+++ Supplied material +++

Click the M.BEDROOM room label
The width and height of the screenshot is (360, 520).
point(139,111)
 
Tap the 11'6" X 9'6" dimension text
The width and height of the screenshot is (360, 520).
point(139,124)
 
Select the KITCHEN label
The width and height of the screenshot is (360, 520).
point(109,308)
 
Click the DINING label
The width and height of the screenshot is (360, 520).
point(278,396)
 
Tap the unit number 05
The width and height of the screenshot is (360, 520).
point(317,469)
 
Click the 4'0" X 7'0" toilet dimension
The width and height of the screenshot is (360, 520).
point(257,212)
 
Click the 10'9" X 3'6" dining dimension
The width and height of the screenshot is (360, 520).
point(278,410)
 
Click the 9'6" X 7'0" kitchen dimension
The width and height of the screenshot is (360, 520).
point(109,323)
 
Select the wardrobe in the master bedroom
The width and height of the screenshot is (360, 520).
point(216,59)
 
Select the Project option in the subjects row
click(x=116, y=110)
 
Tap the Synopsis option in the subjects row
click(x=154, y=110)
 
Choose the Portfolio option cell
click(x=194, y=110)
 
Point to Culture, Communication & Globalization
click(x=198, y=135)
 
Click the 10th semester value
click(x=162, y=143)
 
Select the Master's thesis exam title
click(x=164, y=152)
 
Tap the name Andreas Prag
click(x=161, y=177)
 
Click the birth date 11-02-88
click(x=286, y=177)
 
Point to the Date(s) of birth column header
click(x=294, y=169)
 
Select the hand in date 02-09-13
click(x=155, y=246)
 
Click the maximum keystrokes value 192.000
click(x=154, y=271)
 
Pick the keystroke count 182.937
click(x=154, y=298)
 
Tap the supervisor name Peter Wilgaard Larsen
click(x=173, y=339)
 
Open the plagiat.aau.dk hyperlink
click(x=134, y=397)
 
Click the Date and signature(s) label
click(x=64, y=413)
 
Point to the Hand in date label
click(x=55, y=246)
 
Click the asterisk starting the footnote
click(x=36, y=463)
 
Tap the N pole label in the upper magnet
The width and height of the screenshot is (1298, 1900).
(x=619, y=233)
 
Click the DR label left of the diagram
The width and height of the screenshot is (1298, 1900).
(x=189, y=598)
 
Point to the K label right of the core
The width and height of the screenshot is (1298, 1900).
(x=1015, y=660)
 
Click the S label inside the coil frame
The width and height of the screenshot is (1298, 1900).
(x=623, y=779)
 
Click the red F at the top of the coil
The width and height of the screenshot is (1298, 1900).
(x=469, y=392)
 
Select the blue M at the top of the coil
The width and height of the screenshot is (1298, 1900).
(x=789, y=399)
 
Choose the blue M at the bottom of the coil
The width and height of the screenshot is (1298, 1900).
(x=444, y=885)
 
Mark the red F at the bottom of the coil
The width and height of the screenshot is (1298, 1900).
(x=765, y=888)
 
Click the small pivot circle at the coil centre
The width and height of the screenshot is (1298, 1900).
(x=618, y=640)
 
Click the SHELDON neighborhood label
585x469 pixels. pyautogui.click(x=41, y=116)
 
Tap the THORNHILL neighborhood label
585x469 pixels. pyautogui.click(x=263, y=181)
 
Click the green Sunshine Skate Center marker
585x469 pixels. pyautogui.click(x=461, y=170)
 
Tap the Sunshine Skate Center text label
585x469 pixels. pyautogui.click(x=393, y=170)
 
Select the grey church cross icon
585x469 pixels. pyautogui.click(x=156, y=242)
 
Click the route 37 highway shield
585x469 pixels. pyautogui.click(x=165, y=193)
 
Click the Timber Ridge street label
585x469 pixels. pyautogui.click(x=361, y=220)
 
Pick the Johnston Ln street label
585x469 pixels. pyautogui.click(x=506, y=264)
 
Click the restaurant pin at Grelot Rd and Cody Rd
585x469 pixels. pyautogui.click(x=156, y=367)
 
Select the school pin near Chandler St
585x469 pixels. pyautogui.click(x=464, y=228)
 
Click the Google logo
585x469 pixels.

+++

Short exercise: Reproduce every one of the lines above verbatim, changing nothing.

Response:
Click the M.BEDROOM room label
The width and height of the screenshot is (360, 520).
point(139,111)
 
Tap the 11'6" X 9'6" dimension text
The width and height of the screenshot is (360, 520).
point(139,124)
 
Select the KITCHEN label
The width and height of the screenshot is (360, 520).
point(109,308)
 
Click the DINING label
The width and height of the screenshot is (360, 520).
point(278,396)
 
Tap the unit number 05
The width and height of the screenshot is (360, 520).
point(317,469)
 
Click the 4'0" X 7'0" toilet dimension
The width and height of the screenshot is (360, 520).
point(257,212)
 
Click the 10'9" X 3'6" dining dimension
The width and height of the screenshot is (360, 520).
point(278,410)
 
Click the 9'6" X 7'0" kitchen dimension
The width and height of the screenshot is (360, 520).
point(109,323)
 
Select the wardrobe in the master bedroom
The width and height of the screenshot is (360, 520).
point(216,59)
 
Select the Project option in the subjects row
click(x=116, y=110)
 
Tap the Synopsis option in the subjects row
click(x=154, y=110)
 
Choose the Portfolio option cell
click(x=194, y=110)
 
Point to Culture, Communication & Globalization
click(x=198, y=135)
 
Click the 10th semester value
click(x=162, y=143)
 
Select the Master's thesis exam title
click(x=164, y=152)
 
Tap the name Andreas Prag
click(x=161, y=177)
 
Click the birth date 11-02-88
click(x=286, y=177)
 
Point to the Date(s) of birth column header
click(x=294, y=169)
 
Select the hand in date 02-09-13
click(x=155, y=246)
 
Click the maximum keystrokes value 192.000
click(x=154, y=271)
 
Pick the keystroke count 182.937
click(x=154, y=298)
 
Tap the supervisor name Peter Wilgaard Larsen
click(x=173, y=339)
 
Open the plagiat.aau.dk hyperlink
click(x=134, y=397)
 
Click the Date and signature(s) label
click(x=64, y=413)
 
Point to the Hand in date label
click(x=55, y=246)
 
Click the asterisk starting the footnote
click(x=36, y=463)
 
Tap the N pole label in the upper magnet
The width and height of the screenshot is (1298, 1900).
(x=619, y=233)
 
Click the DR label left of the diagram
The width and height of the screenshot is (1298, 1900).
(x=189, y=598)
 
Point to the K label right of the core
The width and height of the screenshot is (1298, 1900).
(x=1015, y=660)
 
Click the S label inside the coil frame
The width and height of the screenshot is (1298, 1900).
(x=623, y=779)
 
Click the red F at the top of the coil
The width and height of the screenshot is (1298, 1900).
(x=469, y=392)
 
Select the blue M at the top of the coil
The width and height of the screenshot is (1298, 1900).
(x=789, y=399)
 
Choose the blue M at the bottom of the coil
The width and height of the screenshot is (1298, 1900).
(x=444, y=885)
 
Mark the red F at the bottom of the coil
The width and height of the screenshot is (1298, 1900).
(x=765, y=888)
 
Click the small pivot circle at the coil centre
The width and height of the screenshot is (1298, 1900).
(x=618, y=640)
 
Click the SHELDON neighborhood label
585x469 pixels. pyautogui.click(x=41, y=116)
 
Tap the THORNHILL neighborhood label
585x469 pixels. pyautogui.click(x=263, y=181)
 
Click the green Sunshine Skate Center marker
585x469 pixels. pyautogui.click(x=461, y=170)
 
Tap the Sunshine Skate Center text label
585x469 pixels. pyautogui.click(x=393, y=170)
 
Select the grey church cross icon
585x469 pixels. pyautogui.click(x=156, y=242)
 
Click the route 37 highway shield
585x469 pixels. pyautogui.click(x=165, y=193)
 
Click the Timber Ridge street label
585x469 pixels. pyautogui.click(x=361, y=220)
 
Pick the Johnston Ln street label
585x469 pixels. pyautogui.click(x=506, y=264)
 
Click the restaurant pin at Grelot Rd and Cody Rd
585x469 pixels. pyautogui.click(x=156, y=367)
 
Select the school pin near Chandler St
585x469 pixels. pyautogui.click(x=464, y=228)
 
Click the Google logo
585x469 pixels.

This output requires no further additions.